Labropoulos et al. 13 estudaram 581 veias perfurantes em 103 membros de 75 pacientes com IVC e encontraram 28% (163) das veias com refluxo com calibre subfascial maior que 3,9 mm. Tanto as veias competentes quanto as com refluxo apresentaram menor calibre na coxa inferior, joelho, tornozelo e região anterior da perna.

Sandri et al. 14 estudaram 500 perfurantes de pacientes com varizes nos MMII, relacionando o calibre com a probabilidade de refluxo, e observaram que veias perfurantes com calibre igual ou superior a 3,5 mm na coxa ou perna estavam associadas a refluxo em mais de 90% dos casos.

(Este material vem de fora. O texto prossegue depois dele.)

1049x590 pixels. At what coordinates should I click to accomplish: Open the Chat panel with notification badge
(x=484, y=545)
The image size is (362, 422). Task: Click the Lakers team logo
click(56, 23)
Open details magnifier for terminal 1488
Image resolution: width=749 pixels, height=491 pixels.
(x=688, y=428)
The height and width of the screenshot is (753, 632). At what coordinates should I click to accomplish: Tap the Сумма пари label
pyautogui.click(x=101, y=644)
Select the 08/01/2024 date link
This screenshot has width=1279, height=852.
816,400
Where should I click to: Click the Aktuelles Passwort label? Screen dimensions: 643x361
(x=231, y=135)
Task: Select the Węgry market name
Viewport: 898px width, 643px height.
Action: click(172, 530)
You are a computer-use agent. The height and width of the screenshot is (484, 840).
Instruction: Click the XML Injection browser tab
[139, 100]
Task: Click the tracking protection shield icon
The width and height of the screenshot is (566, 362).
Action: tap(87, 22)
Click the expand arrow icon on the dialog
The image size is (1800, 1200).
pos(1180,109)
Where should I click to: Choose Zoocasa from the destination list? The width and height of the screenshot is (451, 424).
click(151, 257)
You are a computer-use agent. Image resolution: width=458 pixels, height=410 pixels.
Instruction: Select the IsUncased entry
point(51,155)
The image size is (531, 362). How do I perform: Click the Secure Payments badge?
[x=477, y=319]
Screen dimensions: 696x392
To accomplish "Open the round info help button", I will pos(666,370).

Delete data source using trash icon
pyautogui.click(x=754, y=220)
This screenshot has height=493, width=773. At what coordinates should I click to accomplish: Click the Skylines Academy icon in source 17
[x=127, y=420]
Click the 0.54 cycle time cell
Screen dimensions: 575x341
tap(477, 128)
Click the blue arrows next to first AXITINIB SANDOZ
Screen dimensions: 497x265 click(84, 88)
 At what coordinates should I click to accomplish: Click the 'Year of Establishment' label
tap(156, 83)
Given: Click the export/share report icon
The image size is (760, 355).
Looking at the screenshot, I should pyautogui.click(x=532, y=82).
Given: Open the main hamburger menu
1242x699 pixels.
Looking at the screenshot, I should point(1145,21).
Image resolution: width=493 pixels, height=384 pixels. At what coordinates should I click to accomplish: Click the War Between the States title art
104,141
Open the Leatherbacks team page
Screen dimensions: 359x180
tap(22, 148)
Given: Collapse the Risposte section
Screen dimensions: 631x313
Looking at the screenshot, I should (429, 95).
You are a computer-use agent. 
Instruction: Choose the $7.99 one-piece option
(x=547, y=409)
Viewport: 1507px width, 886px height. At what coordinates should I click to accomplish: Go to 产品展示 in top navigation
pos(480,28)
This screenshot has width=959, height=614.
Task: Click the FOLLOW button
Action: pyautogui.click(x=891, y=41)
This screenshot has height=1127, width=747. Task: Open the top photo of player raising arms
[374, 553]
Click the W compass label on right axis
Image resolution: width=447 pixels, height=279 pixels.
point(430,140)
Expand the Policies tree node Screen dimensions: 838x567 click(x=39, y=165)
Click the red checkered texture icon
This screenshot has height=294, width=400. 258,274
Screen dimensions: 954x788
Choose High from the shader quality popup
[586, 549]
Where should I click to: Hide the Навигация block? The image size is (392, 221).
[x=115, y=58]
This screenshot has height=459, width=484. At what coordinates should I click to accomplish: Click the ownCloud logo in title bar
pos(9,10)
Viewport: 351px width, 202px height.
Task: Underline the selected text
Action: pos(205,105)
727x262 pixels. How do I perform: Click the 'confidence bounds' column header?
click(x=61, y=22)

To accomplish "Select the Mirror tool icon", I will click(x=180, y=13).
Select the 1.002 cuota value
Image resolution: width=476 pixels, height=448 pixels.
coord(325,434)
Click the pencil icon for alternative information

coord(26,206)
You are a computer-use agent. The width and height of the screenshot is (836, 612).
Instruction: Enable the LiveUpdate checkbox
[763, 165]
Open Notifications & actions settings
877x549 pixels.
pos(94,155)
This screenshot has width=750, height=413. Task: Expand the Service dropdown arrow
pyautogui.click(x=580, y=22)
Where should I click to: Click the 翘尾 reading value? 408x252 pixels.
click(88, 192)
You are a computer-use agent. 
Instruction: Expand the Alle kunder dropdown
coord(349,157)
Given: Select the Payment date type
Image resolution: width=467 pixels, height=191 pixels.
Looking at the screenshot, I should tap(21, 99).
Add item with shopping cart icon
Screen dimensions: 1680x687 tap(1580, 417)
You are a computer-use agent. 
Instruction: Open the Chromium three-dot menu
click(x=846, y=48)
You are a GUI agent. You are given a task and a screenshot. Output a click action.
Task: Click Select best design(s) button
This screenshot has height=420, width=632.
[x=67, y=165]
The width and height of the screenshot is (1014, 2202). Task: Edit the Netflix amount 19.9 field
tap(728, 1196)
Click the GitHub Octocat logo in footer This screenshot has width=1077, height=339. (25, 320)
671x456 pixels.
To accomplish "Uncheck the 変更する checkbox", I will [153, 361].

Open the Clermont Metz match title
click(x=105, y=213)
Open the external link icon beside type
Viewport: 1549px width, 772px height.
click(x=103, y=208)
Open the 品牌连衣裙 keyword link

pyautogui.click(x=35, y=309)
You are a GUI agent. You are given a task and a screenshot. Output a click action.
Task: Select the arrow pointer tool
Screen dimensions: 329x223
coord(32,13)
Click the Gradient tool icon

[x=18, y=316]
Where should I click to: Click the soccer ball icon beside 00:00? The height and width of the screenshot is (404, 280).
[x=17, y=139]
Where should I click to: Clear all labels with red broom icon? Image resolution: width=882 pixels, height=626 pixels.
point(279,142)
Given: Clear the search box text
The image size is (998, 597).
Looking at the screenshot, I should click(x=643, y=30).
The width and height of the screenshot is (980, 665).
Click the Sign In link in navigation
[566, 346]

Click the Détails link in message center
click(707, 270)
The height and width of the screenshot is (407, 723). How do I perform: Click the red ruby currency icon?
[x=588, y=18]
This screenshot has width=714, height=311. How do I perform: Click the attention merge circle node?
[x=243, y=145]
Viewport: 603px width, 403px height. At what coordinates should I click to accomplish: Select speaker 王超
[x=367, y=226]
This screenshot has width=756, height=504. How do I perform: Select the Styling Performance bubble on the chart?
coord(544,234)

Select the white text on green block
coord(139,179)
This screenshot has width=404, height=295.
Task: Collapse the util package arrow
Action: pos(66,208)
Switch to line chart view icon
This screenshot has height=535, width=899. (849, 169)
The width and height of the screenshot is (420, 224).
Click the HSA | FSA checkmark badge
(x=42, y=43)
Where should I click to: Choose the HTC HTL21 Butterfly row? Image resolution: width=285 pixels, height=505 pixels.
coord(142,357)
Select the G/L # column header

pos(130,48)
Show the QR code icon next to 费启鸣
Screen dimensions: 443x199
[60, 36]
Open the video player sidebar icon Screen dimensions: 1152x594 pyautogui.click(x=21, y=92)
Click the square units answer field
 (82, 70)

No nosso estudo, considerando somente as veias perfurantes com refluxo na coxa, joelho e perna (25%) o calibre médio foi de 3,6 mm, 3,8 mm e 2,9 mm, respectivamente. Independentemente da localização, o calibre das veias perfurantes com refluxo variou entre 2 e 6,3 mm, com calibre médio de 3,5 mm, semelhante ao estudo de Sandri et al. 14 .

Os autores concluem que as veias perfurantes independentes das veias safenas são mais frequentes na perna, drenando refluxo de veias tributárias. Independentemente da localização, as veias perfurantes com refluxo apresentam calibre médio de 3,5 mm.